Rise in job vacancies

Professional recruitment firms now have 29% more vacancies on their books than this time last year, according to new survey data from the Association of Professional Staffing Companies (APSCo).

The survey shows permanent vacancies across finance & accounting, IT, engineering and media & marketing are all up year-on-year (16%, 31%, 53% and 15% respectively).

APSCo’s figures also reveal that median salaries across all professional sectors were up by 3% year-on-year. This overall growth is characterised by notable fluctuations in terms of sector, with engineering, for example, recording an uplift of 8%. However, both the media & marketing and sales fields report slight decreases year-on-year (-0.3% and -1.9% respectively).

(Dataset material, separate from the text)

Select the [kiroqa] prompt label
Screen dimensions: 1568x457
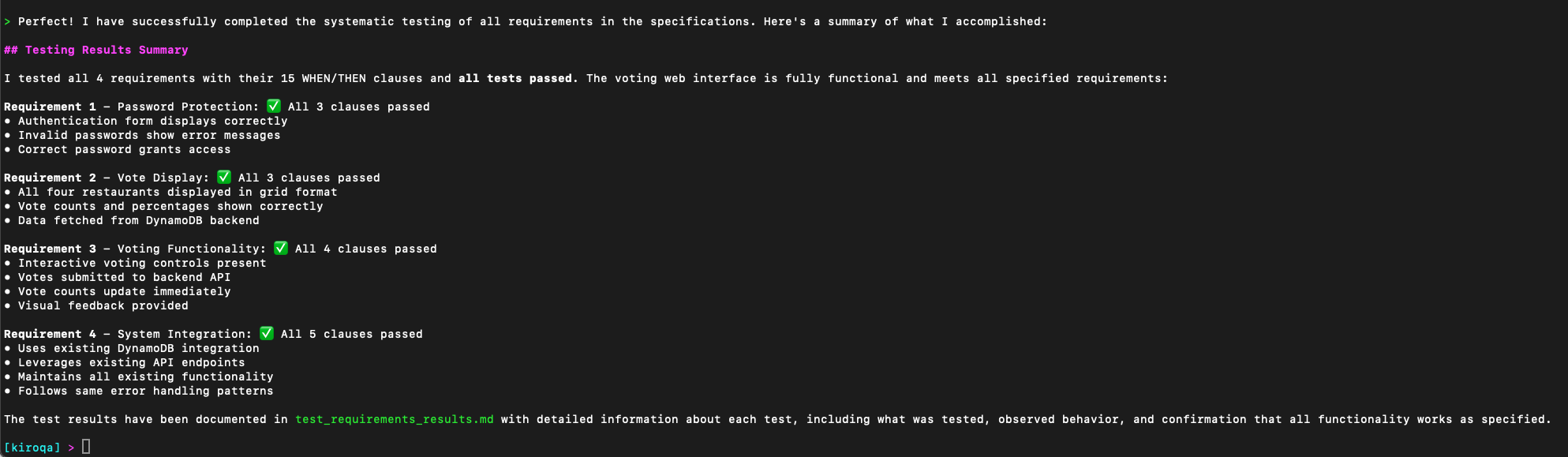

Despite the figures, APSCo warns that it remains to be seen what impact the General Election will have on the professional recruitment market, particularly if there is a hung parliament. For this reason, APSCo says companies are likely to remain cautious surrounding hiring in early 2015 as CFOs resist investing in talent until the political landscape is less volatile.

Ann Swain, Chief Executive of APSCo, says: “As we enter 2015, it is clear that the upsurge in vacancies we have recorded throughout the past twelve months is a real indicator of sustained economic stability. Despite this optimism, we predict that uncertainty in the run up to this year’s general election, and any associated impact on policy, may have an adverse effect on vacancy levels in early 2015 as organisations put the brakes on hiring to wait for greater stability. Consequently, we will not be surprised if vacancy numbers dip in quarters one and two, however we expect these to recover in a flurry of hiring activity in the early summer months.”

John Nurthen, Executive Director, Global Research for Staffing Industry Analysts, which compiles the report for APSCo, said:  “It’s reassuring that the good growth in permanent vacancies which began in the second half of 2013 has followed through right to the end of 2014. And it is unfortunate that the early part of 2015 will be shrouded in uncertainty given upcoming elections.

“What potentially makes this electoral uncertainty even more damaging this time around is that a win for the Conservatives (either by a majority or with coalition partners) means that there will be an In-Out referendum on the UK’s membership of the EU by the end of 2017. So, even with the election concluded, we might be facing a two-year hiatus when business will not know whether the UK will remain a member of the European Union or not. For many employers, business planning for 2016 and 2017 may become a somewhat myopic affair.”